| EXERCISE |
Please report how many lines in the data underneath hold the word "will", with no other text.

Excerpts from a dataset

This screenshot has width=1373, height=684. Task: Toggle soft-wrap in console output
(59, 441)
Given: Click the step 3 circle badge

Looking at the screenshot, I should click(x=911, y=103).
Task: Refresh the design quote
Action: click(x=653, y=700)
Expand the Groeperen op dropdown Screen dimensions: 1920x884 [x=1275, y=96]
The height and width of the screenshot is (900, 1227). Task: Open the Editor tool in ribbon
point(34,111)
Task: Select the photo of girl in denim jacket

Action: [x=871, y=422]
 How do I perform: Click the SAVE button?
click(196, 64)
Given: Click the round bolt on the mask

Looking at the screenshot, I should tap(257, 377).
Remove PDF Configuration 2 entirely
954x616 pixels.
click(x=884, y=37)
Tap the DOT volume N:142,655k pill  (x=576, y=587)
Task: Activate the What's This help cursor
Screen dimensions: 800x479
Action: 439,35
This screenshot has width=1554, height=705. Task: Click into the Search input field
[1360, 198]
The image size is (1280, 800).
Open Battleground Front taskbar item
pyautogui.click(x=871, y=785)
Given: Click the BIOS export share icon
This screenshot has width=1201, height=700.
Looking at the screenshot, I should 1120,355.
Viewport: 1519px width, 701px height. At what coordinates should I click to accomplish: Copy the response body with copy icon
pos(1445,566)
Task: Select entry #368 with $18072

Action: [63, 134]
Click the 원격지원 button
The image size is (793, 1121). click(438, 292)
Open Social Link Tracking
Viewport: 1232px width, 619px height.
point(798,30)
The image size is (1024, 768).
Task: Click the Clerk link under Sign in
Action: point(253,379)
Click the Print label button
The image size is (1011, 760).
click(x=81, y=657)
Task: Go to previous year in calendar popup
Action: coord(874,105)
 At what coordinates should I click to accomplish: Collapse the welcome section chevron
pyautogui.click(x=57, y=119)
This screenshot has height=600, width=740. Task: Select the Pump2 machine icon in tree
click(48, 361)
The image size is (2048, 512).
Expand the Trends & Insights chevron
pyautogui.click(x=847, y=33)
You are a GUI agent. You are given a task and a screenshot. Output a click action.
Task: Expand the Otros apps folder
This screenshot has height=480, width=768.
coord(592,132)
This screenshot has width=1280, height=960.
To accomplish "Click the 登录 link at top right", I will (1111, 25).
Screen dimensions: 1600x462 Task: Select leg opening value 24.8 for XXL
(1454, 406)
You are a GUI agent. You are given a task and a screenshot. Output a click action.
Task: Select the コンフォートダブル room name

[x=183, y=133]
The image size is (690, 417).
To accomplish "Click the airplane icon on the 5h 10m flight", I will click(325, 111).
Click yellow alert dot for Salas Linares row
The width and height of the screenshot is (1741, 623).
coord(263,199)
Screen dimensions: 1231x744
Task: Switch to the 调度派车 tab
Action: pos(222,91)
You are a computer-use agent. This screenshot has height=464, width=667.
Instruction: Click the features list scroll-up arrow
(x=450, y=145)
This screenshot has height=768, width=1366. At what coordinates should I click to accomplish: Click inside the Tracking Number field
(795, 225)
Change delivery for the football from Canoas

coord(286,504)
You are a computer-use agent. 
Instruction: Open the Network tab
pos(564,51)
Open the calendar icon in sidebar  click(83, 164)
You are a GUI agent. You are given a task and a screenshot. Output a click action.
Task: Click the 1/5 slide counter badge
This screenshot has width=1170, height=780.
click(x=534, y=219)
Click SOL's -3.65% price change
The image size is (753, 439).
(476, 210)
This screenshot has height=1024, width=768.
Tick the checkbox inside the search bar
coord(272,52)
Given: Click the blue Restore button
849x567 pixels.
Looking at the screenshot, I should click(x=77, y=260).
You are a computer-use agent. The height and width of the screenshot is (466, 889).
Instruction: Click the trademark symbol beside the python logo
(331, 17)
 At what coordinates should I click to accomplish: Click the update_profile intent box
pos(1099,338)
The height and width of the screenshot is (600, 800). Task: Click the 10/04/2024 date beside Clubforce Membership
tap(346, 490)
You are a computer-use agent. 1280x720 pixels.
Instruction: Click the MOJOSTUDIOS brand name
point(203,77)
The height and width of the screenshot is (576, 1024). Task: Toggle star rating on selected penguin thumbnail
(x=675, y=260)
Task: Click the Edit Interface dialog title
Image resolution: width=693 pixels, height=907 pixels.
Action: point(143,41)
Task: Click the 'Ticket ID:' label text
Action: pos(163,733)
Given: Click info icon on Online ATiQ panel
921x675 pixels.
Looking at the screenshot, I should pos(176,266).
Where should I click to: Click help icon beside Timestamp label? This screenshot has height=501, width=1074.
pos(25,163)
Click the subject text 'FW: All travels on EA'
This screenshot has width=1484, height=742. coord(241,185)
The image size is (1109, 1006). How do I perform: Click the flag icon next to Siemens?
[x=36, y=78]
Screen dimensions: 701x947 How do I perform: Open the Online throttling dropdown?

| RESULT |
2